> [REQUEST]:
List every line of the data below that contains the string "Find", matching case exactly.

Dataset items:
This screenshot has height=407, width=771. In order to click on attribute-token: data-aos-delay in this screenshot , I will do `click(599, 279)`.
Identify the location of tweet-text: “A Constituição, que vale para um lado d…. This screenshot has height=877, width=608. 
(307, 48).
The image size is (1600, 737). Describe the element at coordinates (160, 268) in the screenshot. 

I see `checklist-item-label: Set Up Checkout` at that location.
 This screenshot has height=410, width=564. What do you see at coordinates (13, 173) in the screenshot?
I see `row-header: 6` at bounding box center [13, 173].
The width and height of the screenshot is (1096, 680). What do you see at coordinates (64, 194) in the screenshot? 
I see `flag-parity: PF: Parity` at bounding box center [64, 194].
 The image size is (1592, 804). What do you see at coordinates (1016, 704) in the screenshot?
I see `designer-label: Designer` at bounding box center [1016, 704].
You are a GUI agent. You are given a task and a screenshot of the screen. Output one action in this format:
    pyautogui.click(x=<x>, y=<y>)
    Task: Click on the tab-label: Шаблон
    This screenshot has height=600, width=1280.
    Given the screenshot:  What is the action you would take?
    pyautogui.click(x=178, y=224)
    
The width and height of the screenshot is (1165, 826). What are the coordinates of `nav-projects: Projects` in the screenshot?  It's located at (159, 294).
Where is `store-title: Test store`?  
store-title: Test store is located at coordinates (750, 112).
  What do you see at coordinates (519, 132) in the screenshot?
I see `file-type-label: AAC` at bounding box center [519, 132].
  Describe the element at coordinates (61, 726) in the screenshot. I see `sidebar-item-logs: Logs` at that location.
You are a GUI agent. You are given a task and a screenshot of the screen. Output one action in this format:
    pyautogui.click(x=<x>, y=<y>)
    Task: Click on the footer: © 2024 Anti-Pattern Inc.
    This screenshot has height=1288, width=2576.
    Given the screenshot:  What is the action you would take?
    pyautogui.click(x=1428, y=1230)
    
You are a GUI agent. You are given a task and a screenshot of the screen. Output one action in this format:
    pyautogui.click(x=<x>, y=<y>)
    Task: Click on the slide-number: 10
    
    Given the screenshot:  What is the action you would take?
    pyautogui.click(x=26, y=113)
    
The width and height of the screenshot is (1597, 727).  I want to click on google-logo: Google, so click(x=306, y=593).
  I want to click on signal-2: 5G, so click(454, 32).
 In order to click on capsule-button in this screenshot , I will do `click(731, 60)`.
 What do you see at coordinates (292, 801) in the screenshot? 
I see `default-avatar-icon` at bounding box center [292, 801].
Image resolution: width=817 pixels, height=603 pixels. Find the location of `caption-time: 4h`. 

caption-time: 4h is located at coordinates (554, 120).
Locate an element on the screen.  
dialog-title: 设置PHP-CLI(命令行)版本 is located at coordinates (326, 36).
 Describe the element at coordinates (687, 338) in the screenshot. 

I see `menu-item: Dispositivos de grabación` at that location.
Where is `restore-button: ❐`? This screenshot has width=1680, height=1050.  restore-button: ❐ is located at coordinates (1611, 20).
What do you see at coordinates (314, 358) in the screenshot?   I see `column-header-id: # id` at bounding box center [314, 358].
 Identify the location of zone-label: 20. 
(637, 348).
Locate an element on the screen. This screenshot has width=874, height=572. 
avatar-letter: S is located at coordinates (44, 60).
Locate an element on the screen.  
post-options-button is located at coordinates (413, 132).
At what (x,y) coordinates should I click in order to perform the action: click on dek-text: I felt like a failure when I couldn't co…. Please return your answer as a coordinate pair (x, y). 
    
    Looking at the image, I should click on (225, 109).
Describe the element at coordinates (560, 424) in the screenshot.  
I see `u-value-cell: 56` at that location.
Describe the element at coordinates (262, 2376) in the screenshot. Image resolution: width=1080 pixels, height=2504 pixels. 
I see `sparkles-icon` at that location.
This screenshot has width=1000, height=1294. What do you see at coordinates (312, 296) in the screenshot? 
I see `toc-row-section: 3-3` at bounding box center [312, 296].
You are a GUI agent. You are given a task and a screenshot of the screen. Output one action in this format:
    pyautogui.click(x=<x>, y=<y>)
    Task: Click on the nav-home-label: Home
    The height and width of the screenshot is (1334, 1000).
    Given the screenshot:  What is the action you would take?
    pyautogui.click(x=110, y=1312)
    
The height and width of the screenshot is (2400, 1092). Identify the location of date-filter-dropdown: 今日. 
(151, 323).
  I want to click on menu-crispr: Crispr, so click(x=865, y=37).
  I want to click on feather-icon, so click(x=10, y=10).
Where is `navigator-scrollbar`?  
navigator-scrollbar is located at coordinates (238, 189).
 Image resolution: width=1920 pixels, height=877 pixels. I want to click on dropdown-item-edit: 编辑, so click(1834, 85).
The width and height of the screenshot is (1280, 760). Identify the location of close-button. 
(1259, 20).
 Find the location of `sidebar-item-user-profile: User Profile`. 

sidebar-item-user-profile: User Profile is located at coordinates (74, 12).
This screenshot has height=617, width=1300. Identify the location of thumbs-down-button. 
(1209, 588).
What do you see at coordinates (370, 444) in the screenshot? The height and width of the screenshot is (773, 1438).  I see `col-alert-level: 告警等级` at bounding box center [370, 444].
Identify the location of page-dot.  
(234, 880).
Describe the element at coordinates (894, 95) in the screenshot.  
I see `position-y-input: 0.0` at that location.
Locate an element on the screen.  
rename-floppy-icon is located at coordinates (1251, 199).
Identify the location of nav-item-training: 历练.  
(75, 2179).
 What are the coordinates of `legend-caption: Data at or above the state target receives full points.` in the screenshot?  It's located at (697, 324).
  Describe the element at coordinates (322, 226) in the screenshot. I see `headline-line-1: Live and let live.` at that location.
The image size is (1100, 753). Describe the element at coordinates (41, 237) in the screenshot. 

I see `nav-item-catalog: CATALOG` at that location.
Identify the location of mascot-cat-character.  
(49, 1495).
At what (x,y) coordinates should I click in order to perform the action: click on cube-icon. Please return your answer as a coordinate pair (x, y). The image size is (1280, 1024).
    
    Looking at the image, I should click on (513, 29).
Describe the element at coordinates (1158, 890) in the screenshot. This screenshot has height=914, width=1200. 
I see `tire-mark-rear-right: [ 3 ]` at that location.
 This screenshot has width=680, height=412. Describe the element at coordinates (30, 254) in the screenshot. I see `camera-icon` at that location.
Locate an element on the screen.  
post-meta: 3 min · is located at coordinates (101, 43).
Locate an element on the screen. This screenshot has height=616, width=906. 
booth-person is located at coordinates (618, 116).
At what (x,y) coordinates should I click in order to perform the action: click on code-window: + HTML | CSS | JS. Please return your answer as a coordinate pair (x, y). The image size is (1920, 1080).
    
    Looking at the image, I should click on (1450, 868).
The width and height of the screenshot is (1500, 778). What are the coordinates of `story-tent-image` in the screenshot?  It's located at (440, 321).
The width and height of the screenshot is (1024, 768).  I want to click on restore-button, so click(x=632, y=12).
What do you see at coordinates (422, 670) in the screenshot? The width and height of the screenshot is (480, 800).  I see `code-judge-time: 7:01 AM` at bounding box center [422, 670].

> [EXPECTED OUTPUT]:
Image resolution: width=817 pixels, height=603 pixels. Find the location of `caption-time: 4h`. 
 Find the location of `sidebar-item-user-profile: User Profile`. 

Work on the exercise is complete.